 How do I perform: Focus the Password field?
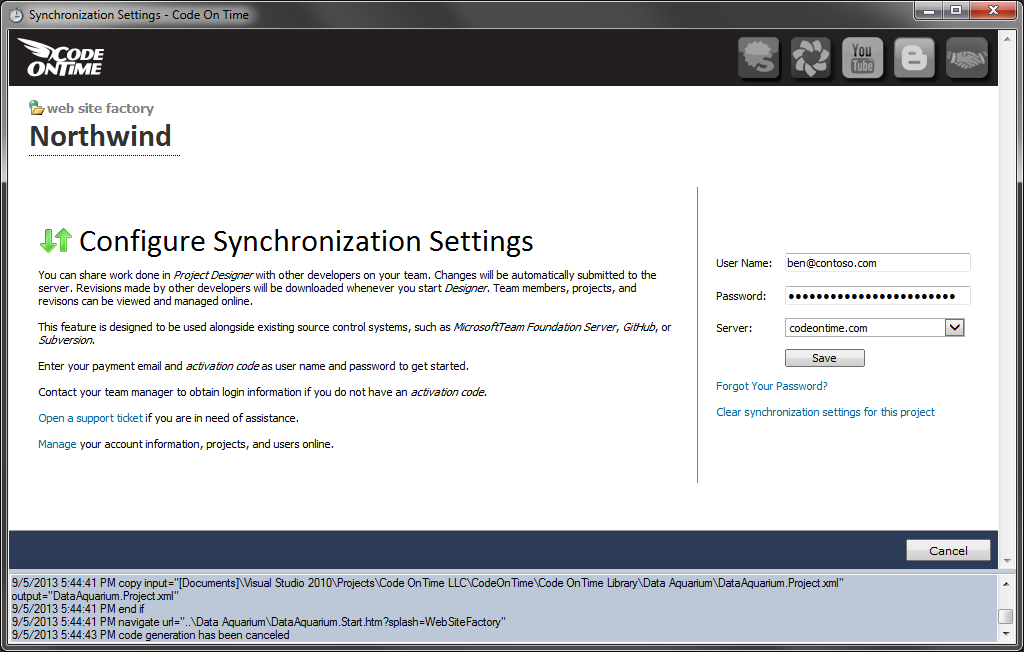click(877, 296)
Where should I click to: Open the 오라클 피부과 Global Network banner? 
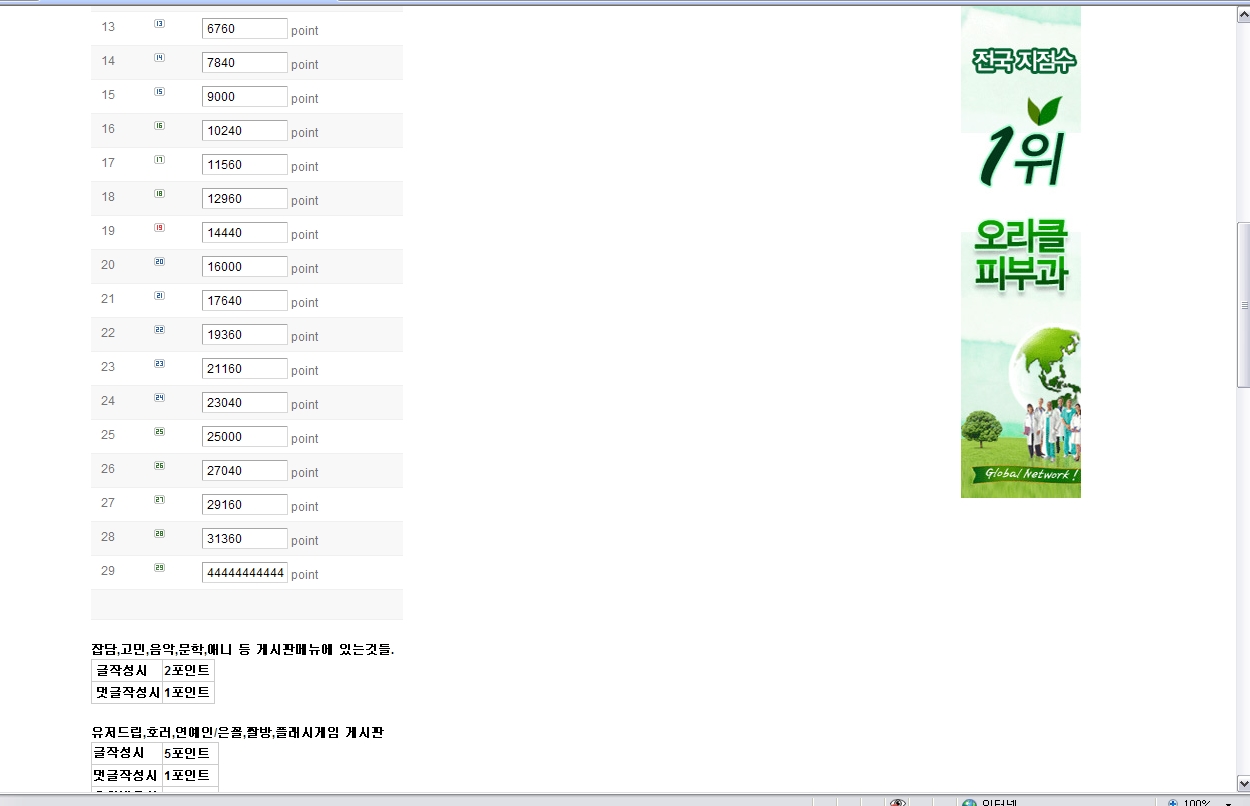1021,357
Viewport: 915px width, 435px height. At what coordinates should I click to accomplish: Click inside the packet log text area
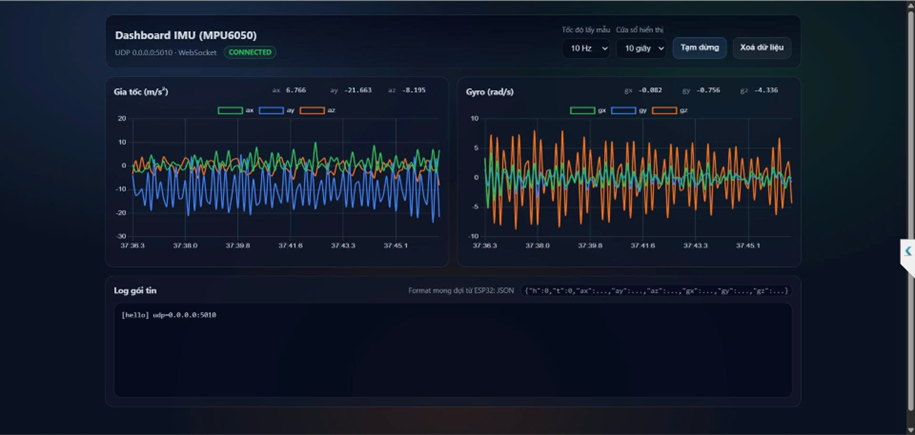453,350
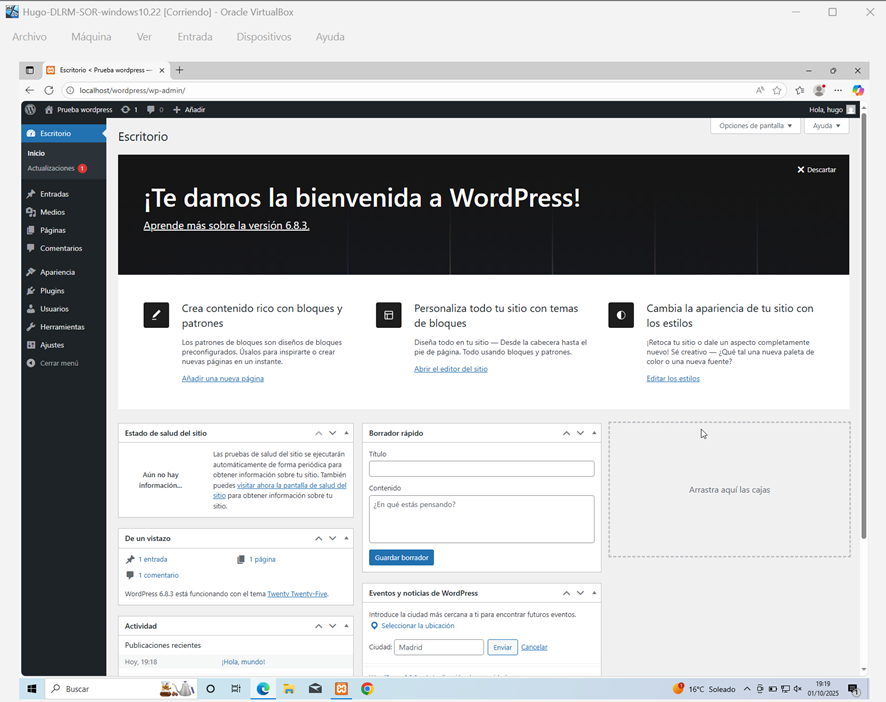The height and width of the screenshot is (702, 886).
Task: Add this page to browser favorites
Action: coord(777,90)
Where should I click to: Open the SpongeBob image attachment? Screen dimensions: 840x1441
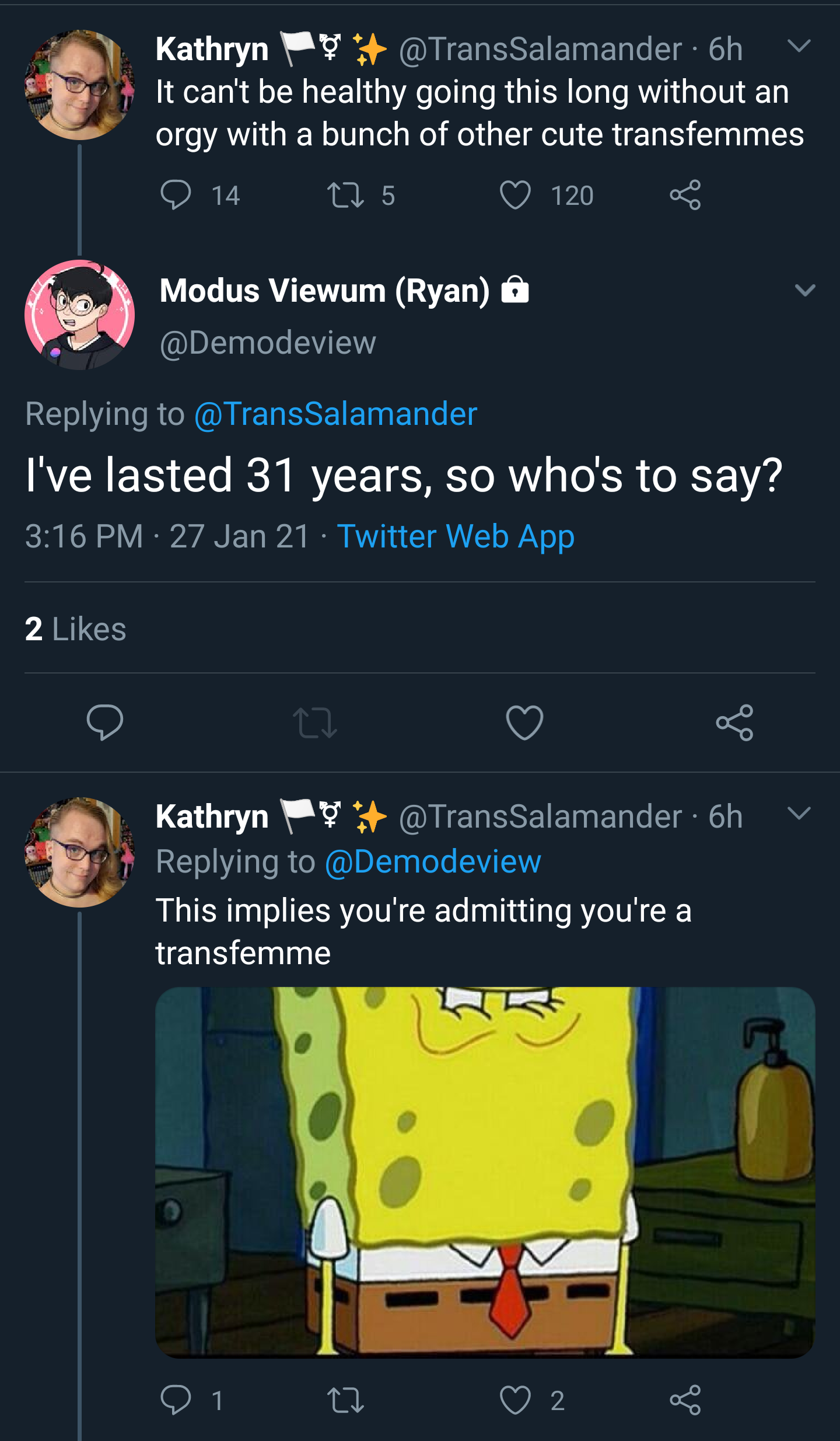point(485,1173)
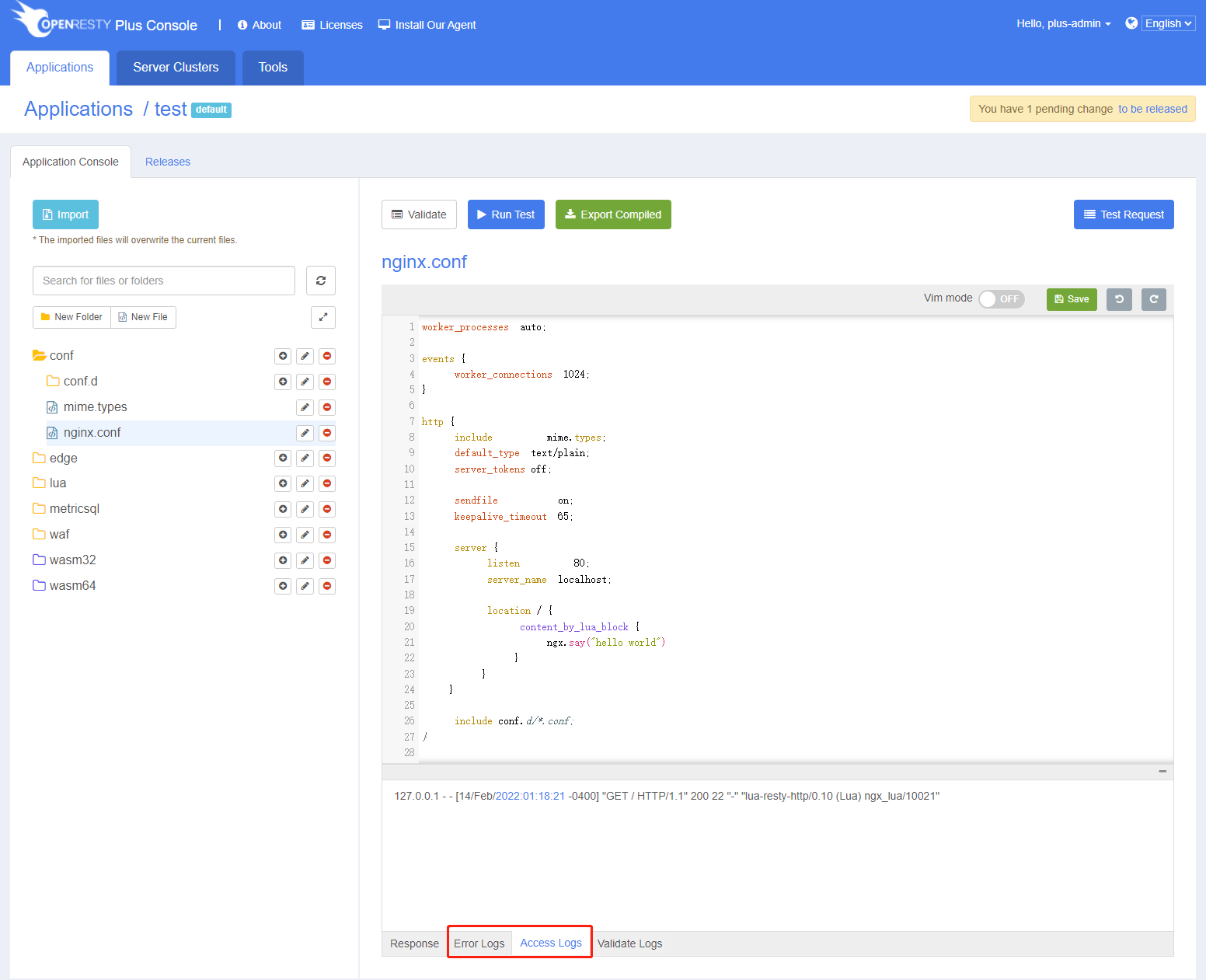Undo last edit in editor
Image resolution: width=1206 pixels, height=980 pixels.
1119,299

═══

Problem requirements: Where a line contains "Where should I click to: Open the 오라클", begin there and transcribe every line through the last one of the records above, exactly and with no pictures.

Finished task:
Where should I click to: Open the 오라클 피부과 Global Network banner? 
1021,357
Viewport: 915px width, 435px height. At what coordinates should I click to accomplish: Click inside the packet log text area
453,350
The height and width of the screenshot is (702, 886).
Task: Add this page to browser favorites
Action: coord(777,90)
Where should I click to: Open the SpongeBob image attachment? Screen dimensions: 840x1441
point(485,1173)
Undo last edit in editor
Image resolution: width=1206 pixels, height=980 pixels.
1119,299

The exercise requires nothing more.